Susan Bysiewicz, Secretary of State for Connecticut, has a pointed op/ed piece in the New York Times, shedding some light on the repercussions of a recent decision by the Secretary of Veterans' Affairs:
WHAT is the secretary of Veterans Affairs thinking? On May 5, the department led by James B. Peake issued a directive that bans nonpartisan voter registration drives at federally financed nursing homes, rehabilitation centers and shelters for homeless veterans. As a result, too many of our most patriotic American citizens — our injured and ill military veterans — may not be able to vote this November.
I have witnessed the enforcement of this policy. On June 30, I visited the Veterans Affairs Hospital in West Haven, Conn., to distribute information on the state’s new voting machines and to register veterans to vote. I was not allowed inside the hospital.

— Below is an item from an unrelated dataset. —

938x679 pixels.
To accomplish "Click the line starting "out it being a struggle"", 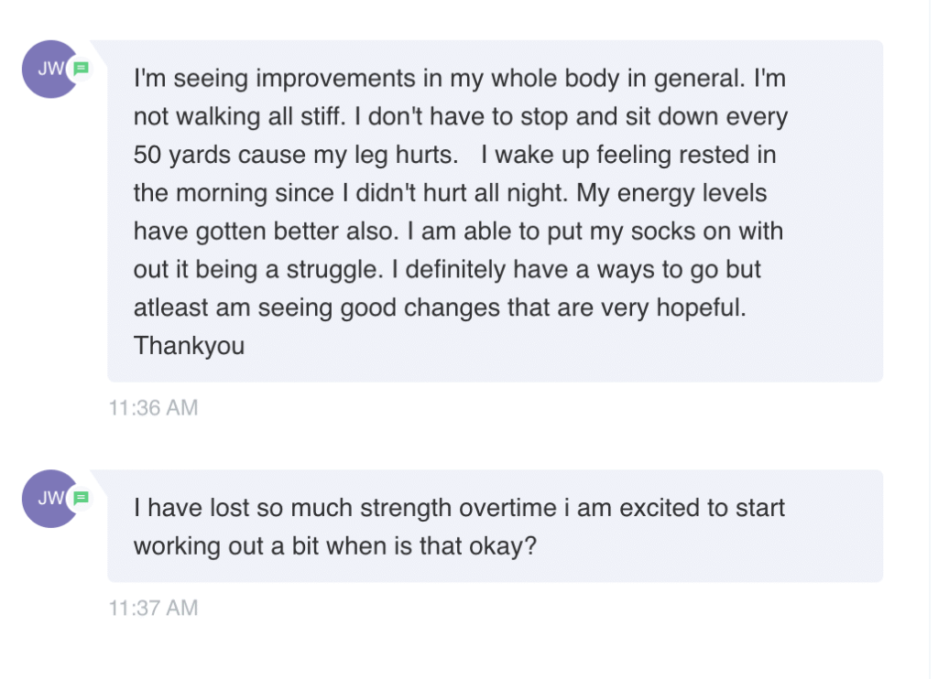I will 447,270.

Outside on the sidewalk, I met Martin O’Nieal, a 92-year-old man who lost a leg while fighting the Nazis in the mountains of Northern Italy during the harsh winter of 1944. Mr. O’Nieal has been a resident of the hospital since 2007. He wanted to vote last year, but he told me that there was no information about how to register to vote at the hospital and the nurses could not answer his questions about how or where to cast a ballot.

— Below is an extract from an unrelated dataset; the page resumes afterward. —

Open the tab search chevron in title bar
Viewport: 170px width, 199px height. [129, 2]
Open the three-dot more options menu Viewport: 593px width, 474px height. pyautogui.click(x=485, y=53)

There are thousands of veterans of wars in Korea, Vietnam, the Persian Gulf and the current campaigns in Iraq and Afghanistan who are isolated behind the walls of V.A. hospitals and nursing homes across the country. We have an obligation to make sure that every veteran has the opportunity to make his or her voice heard at the ballot box.
She goes on to explain the illigetimacy of the arguments used by the Secretary in making the decision:
The department offers two reasons to justify its decision. First, it claims that voter registration drives are disruptive to the care of its patients. This is nonsense. Veterans can fill out a voter registration card in about 90 seconds.
Second, the department claims that its employees cannot help patients register to vote because the Hatch Act forbids federal workers from engaging in partisan political activities. But this interpretation of the Hatch Act is erroneous. Registering people to vote is not partisan activity.
If the department does not want to burden its staff, there are several national organizations with a long history of nonpartisan advocacy for veterans and their right to vote that are eager to help, as are elected officials like me.
The department has placed an illegitimate obstacle in the way of election officials across the country and, more important, in the way of veterans who want to vote. A group of 21 secretaries of state — Republicans and Democrats throughout the country, led by me and my counterpart in Washington State, Sam Reed — has asked Secretary Peake to lift his department’s ridiculous ban on voter registration drives.
How many ways do they plan to disenfranchise before November? I think we better get on the horn to our own SOS.